On top of that blow to local economies, especially those in border provinces, coastal North Korea was hit by three consecutive typhoons in late August and early September.
“The food situation is very difficult right now due to the typhoons, and it is difficult to prepare firewood, so there is a great amount of dissatisfaction among the people. Some residents are secretly trading twigs at night because if they get caught, they will have to forfeit them and pay fines,” the source said.
Another source, in South Pyongan province, to the north of the capital Pyongyang, told RFA that firewood cannot be found in local markets there either.
“The biggest concern for people these days is how they will prepare enough firewood for the winter. After this month, fuel prices will rise sharply. Wood is so hard to find that the people are playing hide-and-seek to avoid the eyes of the authorities, just so they can secure even one more bundle of firewood,” the second source said.

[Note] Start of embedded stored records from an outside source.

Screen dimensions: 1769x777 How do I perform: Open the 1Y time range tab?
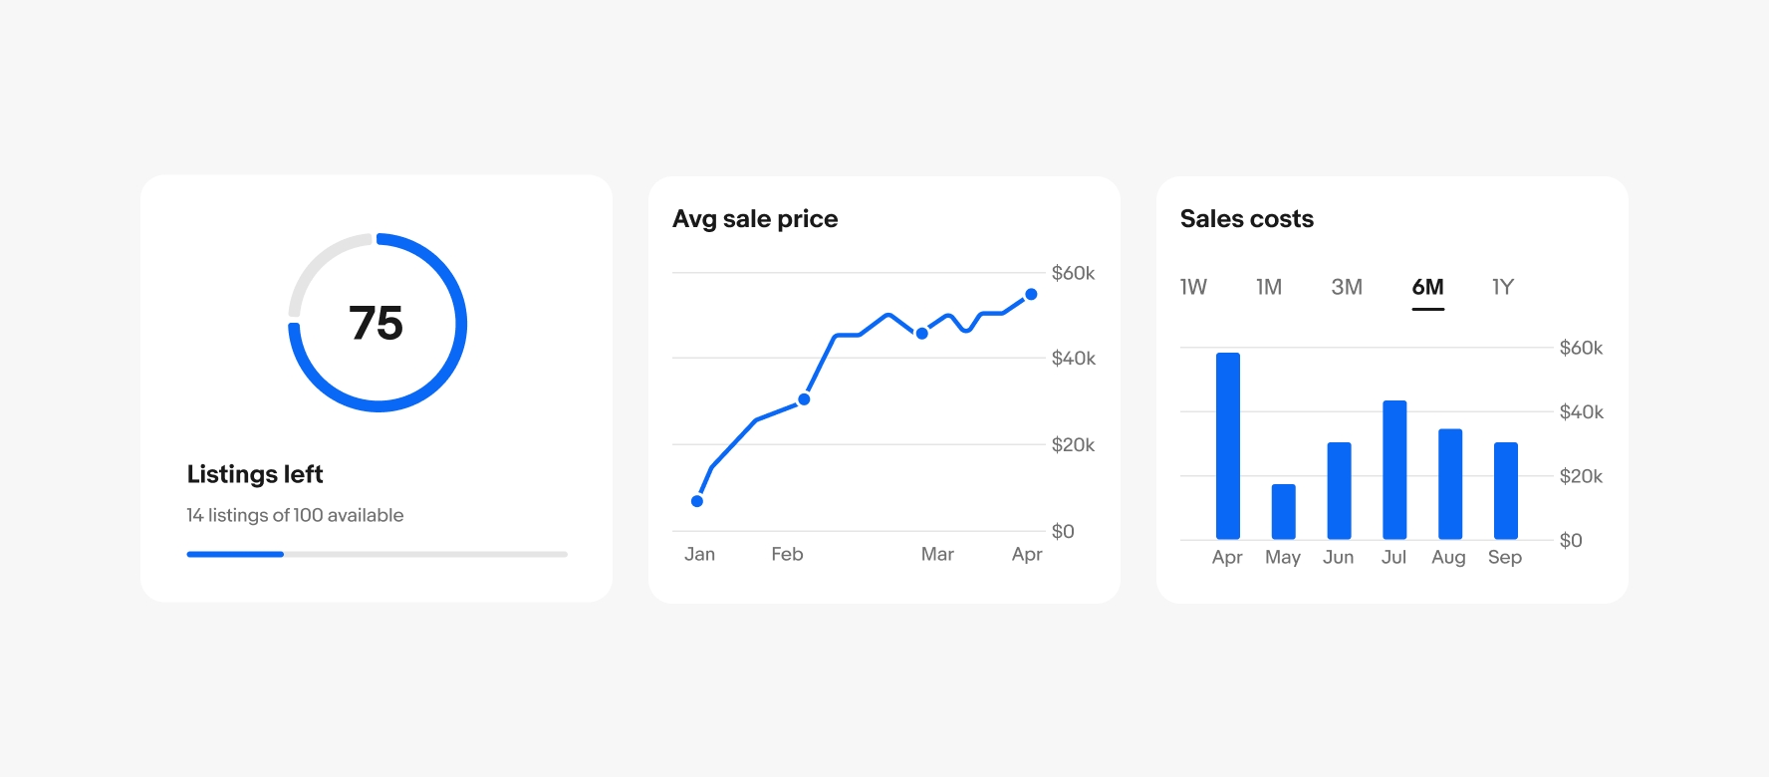pyautogui.click(x=1502, y=288)
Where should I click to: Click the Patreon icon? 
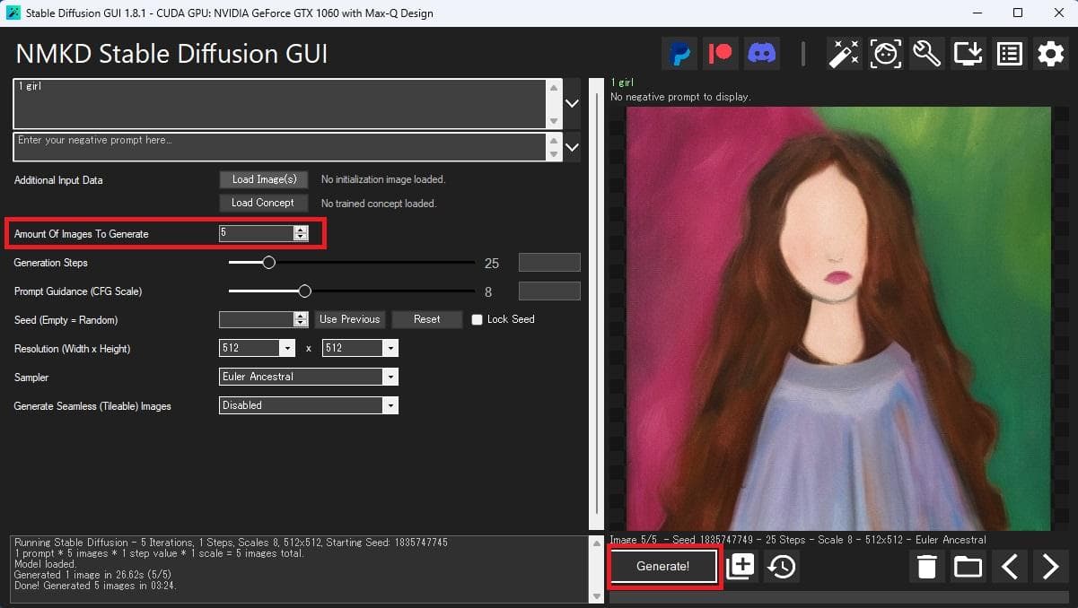[x=721, y=54]
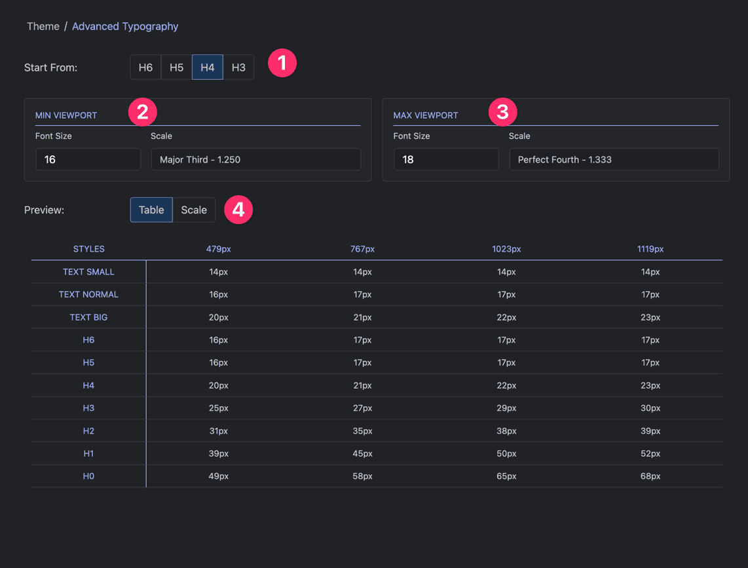Screen dimensions: 748x568
Task: Open the H0 style settings
Action: [88, 476]
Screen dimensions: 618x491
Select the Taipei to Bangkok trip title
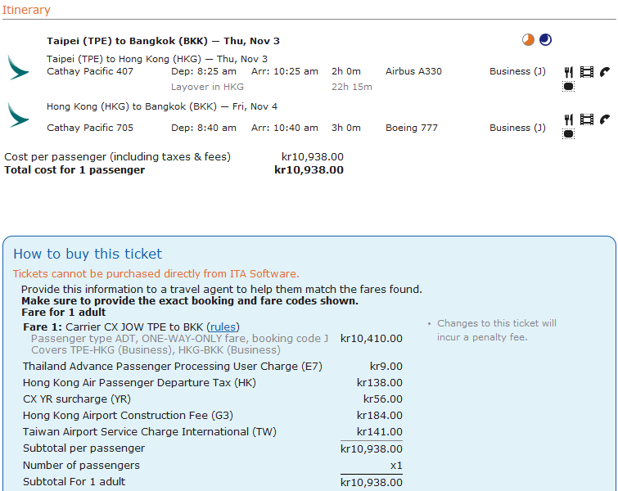[163, 41]
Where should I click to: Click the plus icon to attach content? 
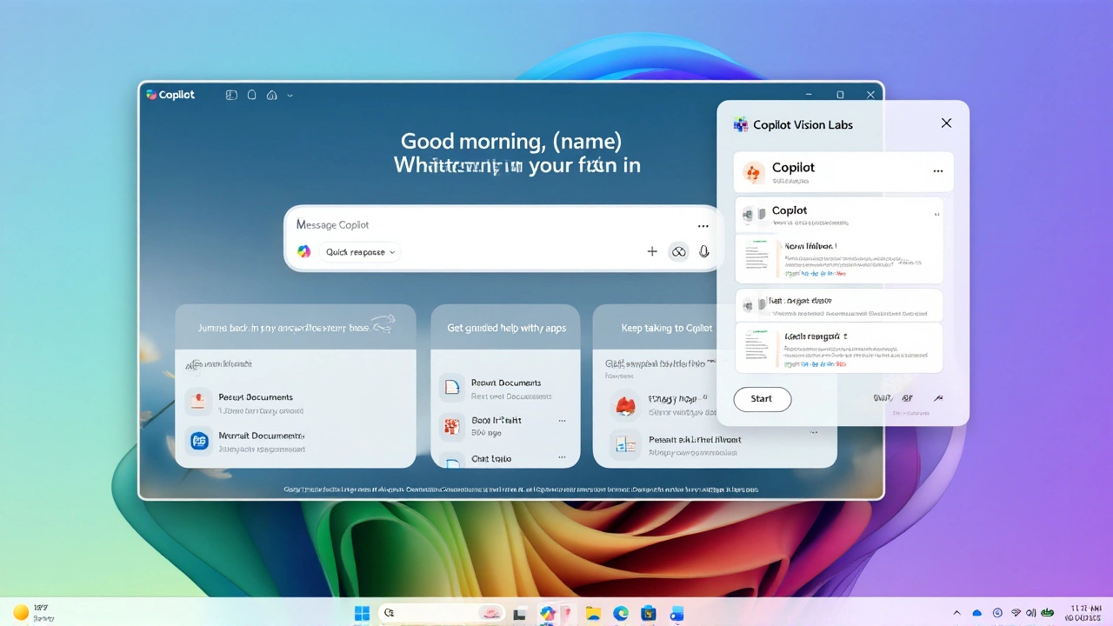[652, 251]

“Even though the situation among the residents is desperate, the authorities are mobilizing patrols to crack down on the nighttime firewood trade. In response, the people are fiercely protesting, saying they need a way to cook rice in the cold winter season,” said the second source.
According to the UN’s 2020 Global Forest Resources Assessment, the total forest area in North Korea has been steadily decreasing since 1990, with an average of 30,000 hectares (116 square miles) lost per year.
In 1990 the country had 6.9 million hectares of forested land, compared with 6.03 million in 2020, a 30-year loss of 870,000 hectares (3,360 square miles) or about 12 percent.
Driving the loss of tree cover was overharvesting of firewood, which is used for “most cooking and heating in rural areas… because of supply constraints” according to the website of NASA’s Land Cover/Land Use-Change Program (LCLUC).
LCLUC noted other causes of deforestation such as clearing farmland to adhere to national food self-sufficiency policies, natural disasters, and vermin such as insects.
The website included a map that denoted the entire country except for some coastal areas as a “deforestation hotspot.”